[[ Material for this exercise, beginning ]]
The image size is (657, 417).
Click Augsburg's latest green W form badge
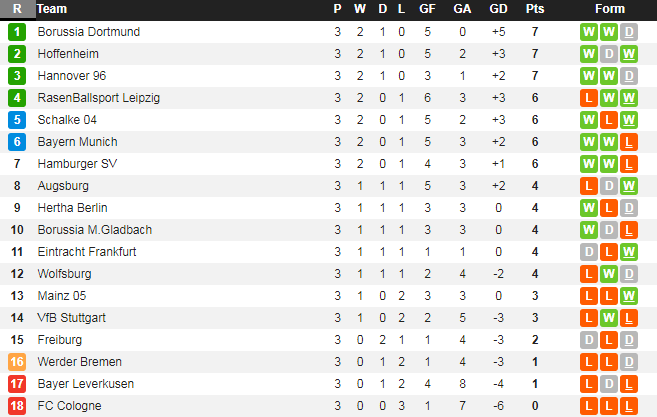coord(629,186)
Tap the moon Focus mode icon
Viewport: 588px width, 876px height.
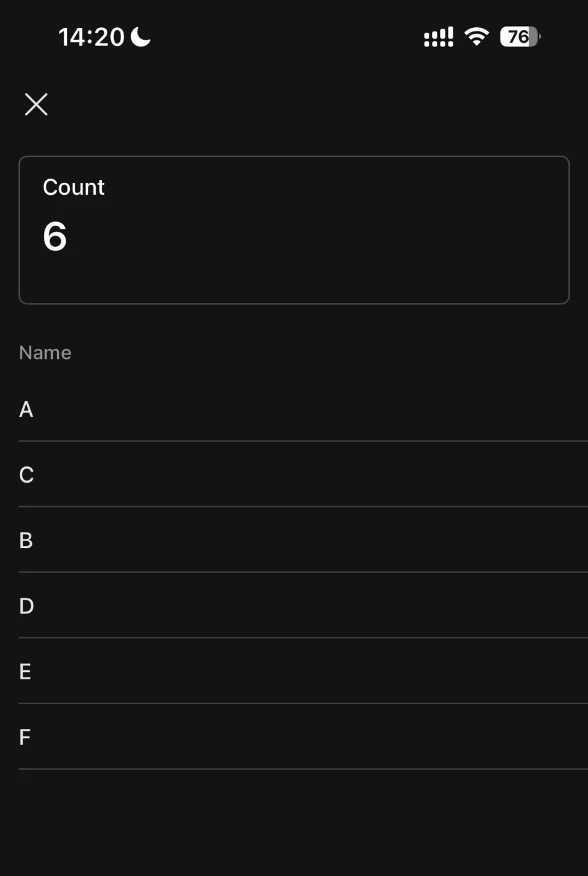pos(141,37)
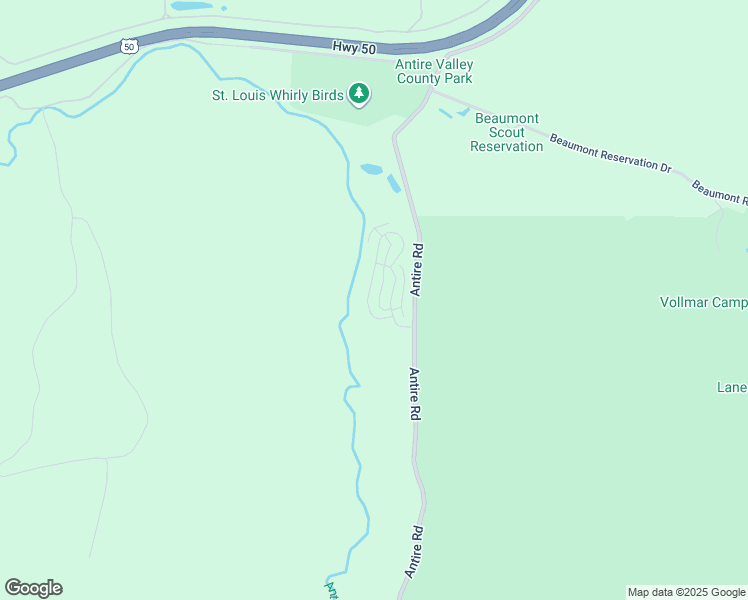
Task: Select the small lake above Hwy 50
Action: [x=191, y=6]
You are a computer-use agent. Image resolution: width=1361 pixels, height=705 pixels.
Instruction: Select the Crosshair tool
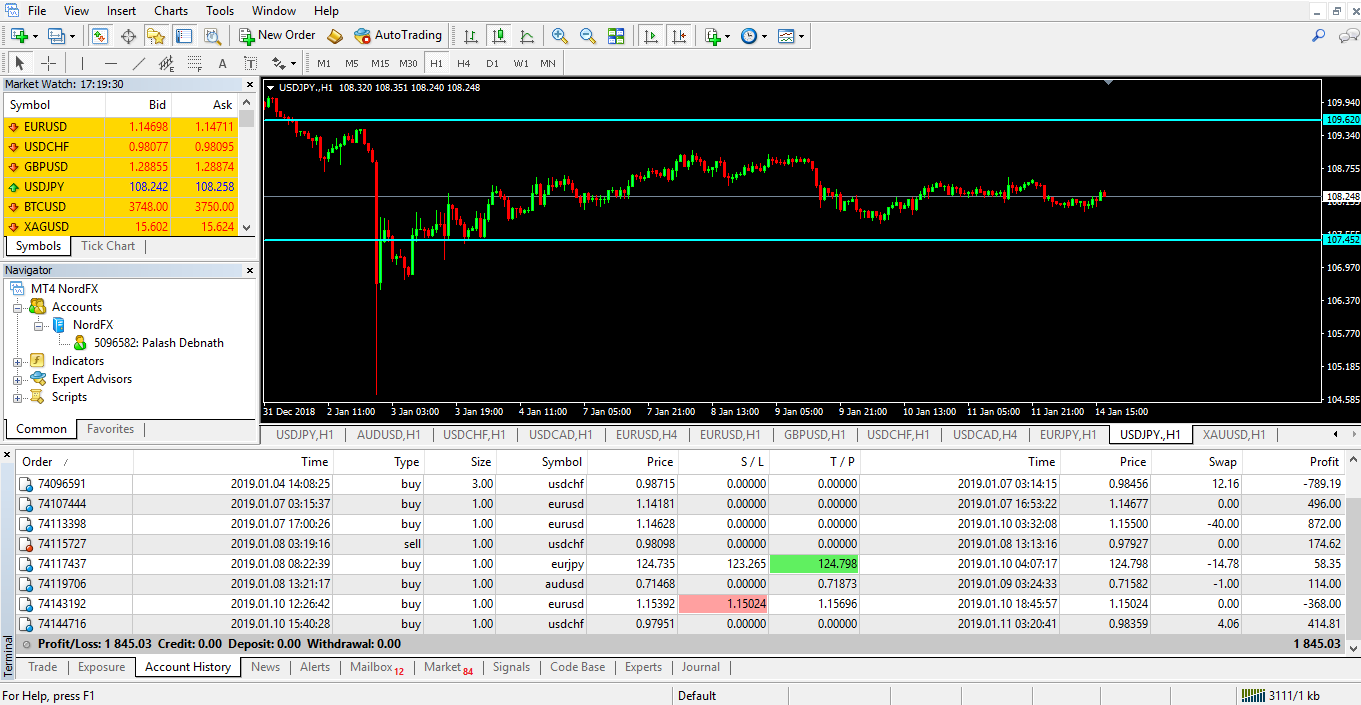tap(48, 63)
[[ Material for this exercise, end ]]
Without any pictures, please write out the lines from the one containing "Viewport: 588px width, 876px height." through the final line of the data, exactly and inclusive of both ends.

### Answer to the problem
Viewport: 588px width, 876px height.
pos(141,37)
Task: Select the small lake above Hwy 50
Action: [x=191, y=6]
You are a computer-use agent. Image resolution: width=1361 pixels, height=705 pixels.
Instruction: Select the Crosshair tool
tap(48, 63)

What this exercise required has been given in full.